Today, on 10th October the European Union (EU) joins many partners across the world to commemorate the 15th World Day against the Death Penalty. Despite a positive trend towards abolition and restriction of the use of capital punishment in most countries, we have seen worrying evidence of serious violations of international norms and standards where it’s applied including the non-limitation of execution to the most serious crimes, the non-exclusion of juvenile offenders, the execution of mentally ill persons and the lack of guarantees for access to justice and a fair trial for all.
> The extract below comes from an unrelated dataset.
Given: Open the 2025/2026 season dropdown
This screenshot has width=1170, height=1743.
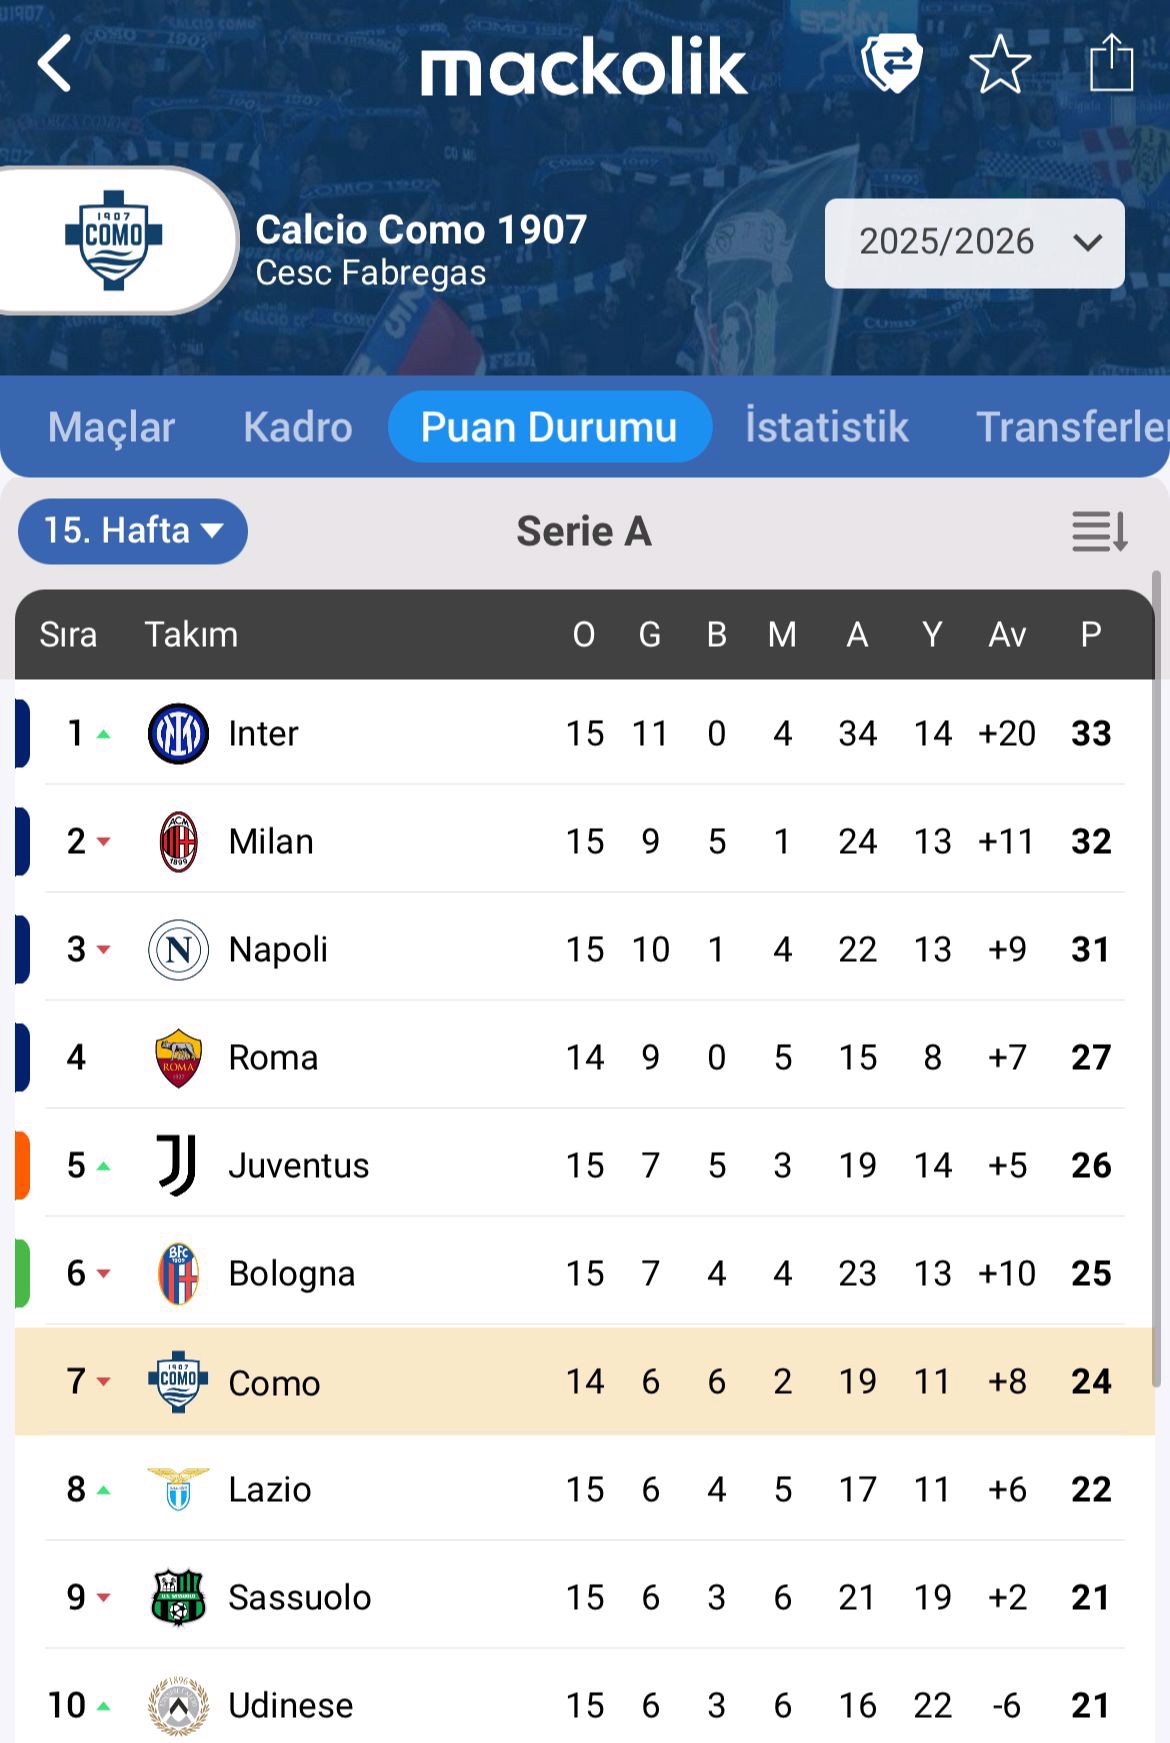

While the death penalty is still considered constitutional in Pakistan, it is very encouraging and promising to see a decline in executions from 333 in 2015 to 87 in 2016, and 44 until today in 2017. However it is still too many. Indeed, arguments can be made of the difficult security situation and the brutal and cowardly attack on the Army School in Peshawar, which led to the decision to lift the moratorium. I can appreciate and understand the strong call for retribution which it prompted. In the European Union we are also facing terrorist attacks; however, people are keeping their commitment against the death penalty.

Evidence around the world continues to highlight that death penalty is a discriminatory practice and that at every stage of criminal proceedings, social and economic inequalities affect access to justice for those who face the death penalty. Lawmakers and practices still have not taken adequate steps to ensure that the death penalty is applied evenly across a society, or to guard against wrongful convictions based on errant identifications of witnesses or mistakes at forensic laboratories. False testimonies or forced confessions and prosecutorial missteps are still alarmingly common. Taking of a human life is irreversible and it does not make any society safer. Evidences around the world conclusively show that death penalty does not deter crime more effectively than other punishments.

The European Union is firmly committed to the eradication of death penalty, torture, inhuman and degrading treatment and remains among the strongest advocates for worldwide abolition of the death penalty. As a sign of its strong commitment against the death penalty, the EU and Belgium have agreed to co-host the 7th World congress against the death penalty, in Brussels from 27 February to March 2019. This commitment also includes the regional congress, which will take place in the Ivory Coast, in April 2018. The World Congress is a major triennial event drawing together over 1500 high level participants from around the world. I sincerely hope that Pakistan will be in position to attend as a country having reinstated the moratorium on death penalty.

At these conferences we will reiterate our strong opposition to the death penalty. There, we will also reiterate that we have since long done away with the capital punishment on our territory. Because we believe that it can never be morally justified for any state to take a life. Because there is no evidence that capital punishment has any deterrent effects on the level of violent crime in a society. Because no justice system is immune of mistakes, and executions make it impossible to reverse miscarriages of justice. And finally, because experiences show that death penalty is deeply socially biased, affecting mostly the poor.

A true search of justice implies the abolition of death penalty.